Ticket #8412 (closed: fixed)
Workspaces references held by AlgorithmProxy if algorithm fails
Reported by: | Martyn Gigg | Owned by: | Martyn Gigg |
---|---|---|---|
Priority: | major | Milestone: | Release 3.1 |
Component: | Framework | Keywords: | Maintenance |
Cc: | Blocked By: | ||
Blocking: | Tester: | Arturs Bekasovs |
Description (last modified by Martyn Gigg) (diff)
When an algorithm fails the AlgorithmProxy still remains in the AlgorithmManager. The proxy has got all of the properties set & so is still holding on to workspace shared_ptrs. When you delete all of the workspaces in Mantid (and do a release free memory on linux) you don't see the memory drop. If you execute FrameworkManager.clearAlgorithms() then the memory drops back to what you would expected.
To reproduce:
- Use a big file such as MAP17589.raw. Load the file into Mantid
- Take a look at the memory usage of the MantidPlot process, it should be around 2Gb
- Run CropWorkspace, replacing the input workspace and set XMin=25000. The algorithm should fail.
- Delete the MAP17589 workspace
- Click "File->Release Free Memory"
- Check the memory usage of the MantidPlot process and it will still be around 2Gb
- Open the script window & type and execute FrameworkManager.clearAlgorithms(), the memory should now fall back to (near) what it started with.
Change History
comment:2 Changed 7 years ago by Martyn Gigg
Note: This can also be produced by running steps 1->2 of the above instructions, start the CropWorkspace dialog and then click cancel, then continue with steps 4->7
comment:3 Changed 7 years ago by Martyn Gigg
- Status changed from new to inprogress
Drop workspace refs in AlgorithmProxy when algorithm finishes
The shared_ptrs held in WorkspaceProperty were set and still held by the AlgorithmProxy object until it got knocked off the AlgorithmManager stack. This gave the impression of a memory leak if an algorithm failed when in fact the references were just being held too long. Refs #8412
Changeset: 9341f190f3c60835a531ed05d5db42deba5a5284
comment:4 Changed 7 years ago by Martyn Gigg
Remove an algorithm from the AlgorithmManager if cancel is clicked.
This drops the workspaces references that the proxy would have acquired. Refs #8412
Changeset: e7b7fdb9012f978f9e77696be04998f54bf7846e
comment:5 Changed 7 years ago by Martyn Gigg
Only drop workspace references for child algorithms.
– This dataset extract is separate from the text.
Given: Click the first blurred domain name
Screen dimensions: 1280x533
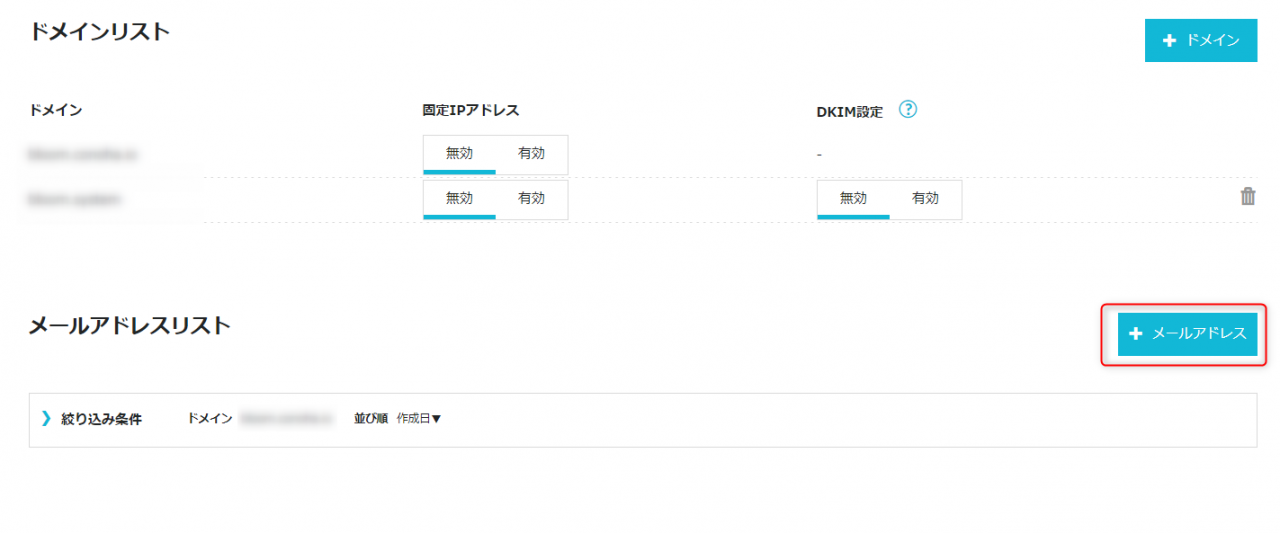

If dropped from child algorithms they will be removed completely as nothing else has a reference to them. Refs #8412
Changeset: cc2a27af9ea5ebd7f4f719d487dca6f39aad0027
comment:6 Changed 7 years ago by Martyn Gigg
- Status changed from inprogress to verify
- Resolution set to fixed
Branch: bugfix/8412_wksp_refs_alg_failure
Tester: This was a tricky problem to understand. My advice would be to follow the steps in the ticket description before merging the branch to make sure you understand what the error is. Once understood, merge the branch and check that both sets of instructions, the description & comment 1, do not produce seemingly leaked memory.
comment:7 Changed 7 years ago by Arturs Bekasovs
- Status changed from verify to verifying
- Tester set to Arturs Bekasovs
comment:8 Changed 7 years ago by Arturs Bekasovs
Can reproduce it before merging the branch. Behavior I am getting is exactly what I'd expect given the problem described. The only additional thing I had to do is to release all the free memory once again after step 7.
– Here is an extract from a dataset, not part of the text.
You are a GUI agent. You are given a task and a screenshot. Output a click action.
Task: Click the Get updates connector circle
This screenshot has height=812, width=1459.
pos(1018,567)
comment:9 Changed 7 years ago by Arturs Bekasovs
With a branch merged, the problem seems to be solved. Both cancel button and failure cases were tested in different variations and with multiple workspaces. Memory seems to be freed correctly.
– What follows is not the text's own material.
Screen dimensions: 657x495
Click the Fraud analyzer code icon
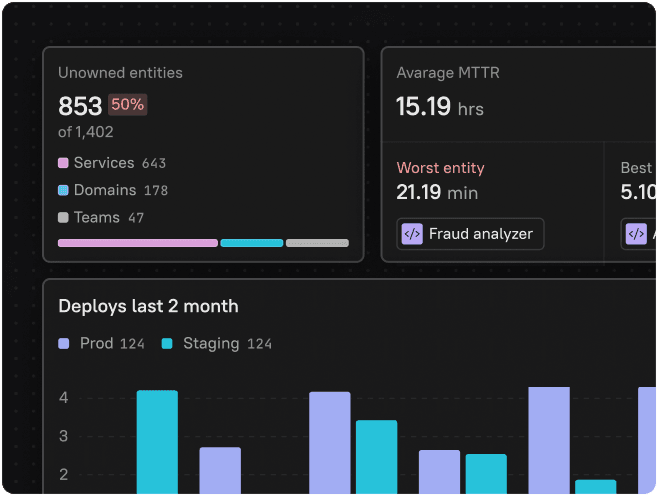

comment:10 Changed 7 years ago by Arturs Bekasovs
- Status changed from verifying to closed
Merge remote-tracking branch 'origin/bugfix/8412_wksp_refs_alg_failure'
Full changeset: e2041ae9716c9018cbb1100e1bbb945dbd9c8e61
comment:11 Changed 7 years ago by Martyn Gigg
Merge remote-tracking branch 'origin/bugfix/8412_wksp_refs_alg_failure'
Full changeset: ce2db3789d7a134780c6eb9c01b66cbfb9f25809
comment:12 Changed 5 years ago by Stuart Campbell
This ticket has been transferred to github issue 9257